When mixing ambient and flash your basically have 2 exposures, shutter speed controls ambient and aperture controls flash so it is always better to shoot in manual, What i do is take an ambient say F8, 1/100, iso100 if i want the background to be over exposed i will have a flash reading of F8 1/200 iso100 but shoot at F8 1/100 iso100, easiest way is to match ambient and flash with a shutter speed of about 1/125 to make the background darker increase your shutter speed if you want it lighter decrease shutter speed. I hope that makes sense


----------



## jwbryson1 (Mar 15, 2012)

gsgary said:


> When mixing ambient and flash your basically have 2 exposures, shutter speed controls ambient and aperture controls flash so it is always better to shoot in manual, What i do is take an ambient say F8, 1/100, iso100 if i want the background to be over exposed i will have a flash reading of F8 1/200 iso100 but shoot at F8 1/100 iso100, easiest way is to match ambient and flash with a shutter speed of about 1/125 to make the background darker increase your shutter speed if you want it lighter decrease shutter speed.

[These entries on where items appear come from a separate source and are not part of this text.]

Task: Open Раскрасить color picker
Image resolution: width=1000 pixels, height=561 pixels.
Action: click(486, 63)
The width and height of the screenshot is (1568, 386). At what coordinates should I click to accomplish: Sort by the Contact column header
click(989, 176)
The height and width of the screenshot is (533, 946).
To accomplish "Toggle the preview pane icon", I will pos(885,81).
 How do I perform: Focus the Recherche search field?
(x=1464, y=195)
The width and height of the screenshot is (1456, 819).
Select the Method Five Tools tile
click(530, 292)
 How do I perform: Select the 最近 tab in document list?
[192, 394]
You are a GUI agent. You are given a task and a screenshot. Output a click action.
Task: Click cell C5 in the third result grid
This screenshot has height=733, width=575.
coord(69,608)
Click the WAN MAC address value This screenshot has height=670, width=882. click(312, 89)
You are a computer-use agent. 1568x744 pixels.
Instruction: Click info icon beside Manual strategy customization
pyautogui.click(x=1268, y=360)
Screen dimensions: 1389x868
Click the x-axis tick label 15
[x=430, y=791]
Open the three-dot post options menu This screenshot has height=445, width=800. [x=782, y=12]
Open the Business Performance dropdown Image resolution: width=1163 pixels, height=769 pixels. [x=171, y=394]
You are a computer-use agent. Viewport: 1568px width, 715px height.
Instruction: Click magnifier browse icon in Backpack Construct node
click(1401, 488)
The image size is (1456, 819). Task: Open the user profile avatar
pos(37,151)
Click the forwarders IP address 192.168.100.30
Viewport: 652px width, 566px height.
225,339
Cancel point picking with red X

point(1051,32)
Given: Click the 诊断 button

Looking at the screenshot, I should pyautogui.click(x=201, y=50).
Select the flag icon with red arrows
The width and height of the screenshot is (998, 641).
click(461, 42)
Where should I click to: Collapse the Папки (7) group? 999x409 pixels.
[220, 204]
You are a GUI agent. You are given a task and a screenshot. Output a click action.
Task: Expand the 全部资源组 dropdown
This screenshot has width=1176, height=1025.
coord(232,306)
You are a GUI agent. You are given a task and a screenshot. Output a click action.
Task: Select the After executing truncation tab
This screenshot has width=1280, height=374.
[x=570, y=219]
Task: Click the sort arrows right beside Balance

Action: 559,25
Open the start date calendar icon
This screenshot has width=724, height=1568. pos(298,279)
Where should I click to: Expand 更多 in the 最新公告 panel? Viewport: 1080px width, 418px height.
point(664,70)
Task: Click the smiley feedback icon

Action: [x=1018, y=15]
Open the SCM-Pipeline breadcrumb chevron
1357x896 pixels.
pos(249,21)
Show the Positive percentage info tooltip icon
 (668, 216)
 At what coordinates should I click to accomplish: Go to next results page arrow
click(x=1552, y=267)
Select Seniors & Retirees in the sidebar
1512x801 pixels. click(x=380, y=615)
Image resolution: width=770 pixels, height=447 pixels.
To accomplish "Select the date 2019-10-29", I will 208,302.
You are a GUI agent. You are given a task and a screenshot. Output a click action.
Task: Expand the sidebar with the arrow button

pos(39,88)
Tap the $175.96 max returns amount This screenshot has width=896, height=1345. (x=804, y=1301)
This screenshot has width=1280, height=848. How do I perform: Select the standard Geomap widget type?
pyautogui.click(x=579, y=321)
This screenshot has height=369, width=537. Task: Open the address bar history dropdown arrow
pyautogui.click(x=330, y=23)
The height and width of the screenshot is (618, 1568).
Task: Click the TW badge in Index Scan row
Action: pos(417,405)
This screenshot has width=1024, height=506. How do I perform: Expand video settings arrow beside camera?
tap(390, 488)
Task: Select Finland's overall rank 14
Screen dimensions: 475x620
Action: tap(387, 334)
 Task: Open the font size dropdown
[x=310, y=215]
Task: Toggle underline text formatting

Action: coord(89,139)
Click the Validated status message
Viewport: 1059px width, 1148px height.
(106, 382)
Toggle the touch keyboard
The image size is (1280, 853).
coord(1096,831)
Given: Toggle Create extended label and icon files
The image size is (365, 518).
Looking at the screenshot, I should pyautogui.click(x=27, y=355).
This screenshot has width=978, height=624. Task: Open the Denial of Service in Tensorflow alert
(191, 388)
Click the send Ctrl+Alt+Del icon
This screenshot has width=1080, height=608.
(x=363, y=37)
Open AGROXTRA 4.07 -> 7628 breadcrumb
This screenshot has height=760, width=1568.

I hope that makes sense



It does.  Good post.  Thanks.


----------



## Robin Usagani (Mar 15, 2012)

His book probably has photos to explain it.  This particular case, the background is probably bright and the subject is darker.


----------



## 2WheelPhoto (Mar 15, 2012)

I'm trying to grasp the concept myself. In these pics a super bright background I tamed with a fast shutter and then the hot fill with OCF.


----------